Immune-responsive gene 1: The mitochondrial key to Th17 cell pathogenicity in CNS autoimmunity

Article

Nematullah, Mohammad; Fatma, Mena; Zhou, Guoli; Prajapati, Bharat; Rashid, Faraz; Ayasolla, Kameshwar; Ahmed, Mohammad Ejaz; She, Ruicong; Mir, Sajad; Zahoor, Insha; Hoda, Nasrul; Rattan, Ramandeep; Giri, Shailendra; Steinman, Lawrence

Henry Ford Health System; Henry Ford Hospital; Michigan State University; University of Gothenburg; Henry Ford Health System; Henry Ford Hospital; Henry Ford Health System; Henry Ford Hospital

PROCEEDINGS OF THE NATIONAL ACADEMY OF SCIENCES OF THE UNITED STATES OF AMERICA

0027-9858

10.1073/pnas.2427052122

2025-08-12

Pathogenic Th17 cells play crucial roles in CNS autoimmune diseases such as multiple sclerosis (MS), but their regulation by endogenous mechanisms remains unknown.
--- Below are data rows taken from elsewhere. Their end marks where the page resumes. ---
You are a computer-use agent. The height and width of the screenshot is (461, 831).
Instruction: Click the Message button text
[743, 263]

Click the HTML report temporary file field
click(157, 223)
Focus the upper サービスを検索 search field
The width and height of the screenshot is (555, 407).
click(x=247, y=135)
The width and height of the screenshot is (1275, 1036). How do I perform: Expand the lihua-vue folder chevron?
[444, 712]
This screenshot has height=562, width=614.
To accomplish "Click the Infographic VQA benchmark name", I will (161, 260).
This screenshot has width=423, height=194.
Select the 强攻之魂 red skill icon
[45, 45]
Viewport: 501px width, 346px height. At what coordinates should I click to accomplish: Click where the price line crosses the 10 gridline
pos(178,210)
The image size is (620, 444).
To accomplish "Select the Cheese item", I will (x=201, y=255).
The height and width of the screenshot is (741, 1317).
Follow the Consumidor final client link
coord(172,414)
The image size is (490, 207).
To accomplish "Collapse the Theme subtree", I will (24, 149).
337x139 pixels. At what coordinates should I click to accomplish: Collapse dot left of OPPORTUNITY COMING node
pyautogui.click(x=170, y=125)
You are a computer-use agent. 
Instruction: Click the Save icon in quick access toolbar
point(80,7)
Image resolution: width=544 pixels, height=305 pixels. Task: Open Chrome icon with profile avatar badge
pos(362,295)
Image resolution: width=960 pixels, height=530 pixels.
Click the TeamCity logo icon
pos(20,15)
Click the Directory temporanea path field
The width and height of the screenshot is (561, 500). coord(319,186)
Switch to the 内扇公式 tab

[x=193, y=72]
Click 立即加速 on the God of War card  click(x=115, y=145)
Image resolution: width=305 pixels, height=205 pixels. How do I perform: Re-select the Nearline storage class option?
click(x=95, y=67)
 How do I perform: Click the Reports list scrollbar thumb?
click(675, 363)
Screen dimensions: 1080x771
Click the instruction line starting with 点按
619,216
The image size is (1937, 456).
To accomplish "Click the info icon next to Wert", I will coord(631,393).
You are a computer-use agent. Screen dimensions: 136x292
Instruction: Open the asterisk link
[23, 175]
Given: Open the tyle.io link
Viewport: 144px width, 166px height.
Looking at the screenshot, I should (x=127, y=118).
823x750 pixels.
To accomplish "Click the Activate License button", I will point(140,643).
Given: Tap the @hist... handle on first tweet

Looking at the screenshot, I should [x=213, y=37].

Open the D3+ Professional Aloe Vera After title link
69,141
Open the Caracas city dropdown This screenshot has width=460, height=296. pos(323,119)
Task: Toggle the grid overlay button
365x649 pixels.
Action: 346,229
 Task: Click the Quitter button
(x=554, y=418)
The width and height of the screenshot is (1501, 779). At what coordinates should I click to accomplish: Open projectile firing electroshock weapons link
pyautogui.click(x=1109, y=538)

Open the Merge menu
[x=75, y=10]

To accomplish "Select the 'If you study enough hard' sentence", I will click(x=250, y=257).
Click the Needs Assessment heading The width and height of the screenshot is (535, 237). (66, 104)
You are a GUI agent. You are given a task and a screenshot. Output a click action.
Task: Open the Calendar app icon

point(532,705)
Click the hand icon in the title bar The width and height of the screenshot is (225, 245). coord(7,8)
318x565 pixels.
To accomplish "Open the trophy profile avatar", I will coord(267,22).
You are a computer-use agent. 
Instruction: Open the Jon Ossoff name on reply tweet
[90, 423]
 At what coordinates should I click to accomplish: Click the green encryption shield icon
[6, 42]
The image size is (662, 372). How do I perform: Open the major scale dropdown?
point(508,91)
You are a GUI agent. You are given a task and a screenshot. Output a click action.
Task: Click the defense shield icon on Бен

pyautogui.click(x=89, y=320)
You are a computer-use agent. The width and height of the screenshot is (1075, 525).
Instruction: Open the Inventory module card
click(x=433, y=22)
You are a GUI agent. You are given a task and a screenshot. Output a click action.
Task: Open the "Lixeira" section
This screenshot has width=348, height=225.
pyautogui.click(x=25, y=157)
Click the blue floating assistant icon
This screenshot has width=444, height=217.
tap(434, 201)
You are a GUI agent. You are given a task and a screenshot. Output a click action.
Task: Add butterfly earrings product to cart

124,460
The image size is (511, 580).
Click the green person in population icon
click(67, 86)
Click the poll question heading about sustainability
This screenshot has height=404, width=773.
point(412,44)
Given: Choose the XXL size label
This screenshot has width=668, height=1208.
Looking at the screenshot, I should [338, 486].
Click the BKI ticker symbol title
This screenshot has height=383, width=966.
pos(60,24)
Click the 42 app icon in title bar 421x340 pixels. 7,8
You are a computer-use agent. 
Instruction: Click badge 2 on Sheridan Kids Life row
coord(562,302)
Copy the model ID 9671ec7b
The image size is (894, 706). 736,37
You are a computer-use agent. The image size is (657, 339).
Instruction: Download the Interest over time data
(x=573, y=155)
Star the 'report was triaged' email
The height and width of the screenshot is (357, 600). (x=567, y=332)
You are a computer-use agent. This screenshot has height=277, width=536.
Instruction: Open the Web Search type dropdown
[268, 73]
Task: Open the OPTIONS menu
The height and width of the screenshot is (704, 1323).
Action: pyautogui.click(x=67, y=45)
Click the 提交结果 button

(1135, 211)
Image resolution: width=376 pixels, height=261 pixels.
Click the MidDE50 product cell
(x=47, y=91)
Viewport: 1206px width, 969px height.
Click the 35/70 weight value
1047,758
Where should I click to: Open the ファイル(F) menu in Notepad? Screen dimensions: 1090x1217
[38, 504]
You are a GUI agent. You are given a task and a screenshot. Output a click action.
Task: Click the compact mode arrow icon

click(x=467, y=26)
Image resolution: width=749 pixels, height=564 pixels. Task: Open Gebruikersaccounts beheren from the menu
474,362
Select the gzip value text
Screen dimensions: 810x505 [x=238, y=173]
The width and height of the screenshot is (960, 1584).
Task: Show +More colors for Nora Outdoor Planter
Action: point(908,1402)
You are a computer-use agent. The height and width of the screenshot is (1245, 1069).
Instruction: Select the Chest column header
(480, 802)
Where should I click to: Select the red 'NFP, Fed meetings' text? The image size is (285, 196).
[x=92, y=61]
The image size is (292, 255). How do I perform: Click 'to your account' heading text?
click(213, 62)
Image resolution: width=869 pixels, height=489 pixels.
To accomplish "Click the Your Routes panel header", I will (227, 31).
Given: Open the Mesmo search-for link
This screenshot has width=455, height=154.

Through RNA-seq analysis of primary brain glial cells, we identified immune-responsive gene 1 (Irg1) as one of the highly upregulated genes under inflammatory conditions. Validation in the spinal cords of animals with experimental autoimmune encephalomyelitis (EAE), a preclinical MS model, confirmed elevated Irg1 levels in myeloid, CD4, and B cells in the EAE group, raising concerns as to whether Irg1 is detrimental or protective. Irg1 knockout (KO) mice exhibited severe EAE disease, increased mononuclear cell infiltration, and increased levels of triple-positive CD4+ T cells expressing IL17a, GM-CSF, and IFN gamma. Adoptive transfer in Rag-1 KO and single-cell RNA sequencing highlighted the crucial role of Irg1 in shaping pathogenic Th17 cells. A lack of Irg1 in macrophages elevates Class II expression, promoting the polarization of myelin-primed CD4+ T cells into pathogenic Th17 cells via the NLRP3/IL-1 beta axis. Moreover, bone marrow chimeras revealed that immune cells lacking Irg1 maintained pathogenic and inflammatory phenotypes, suggesting its protective role in autoimmune diseases, including MS.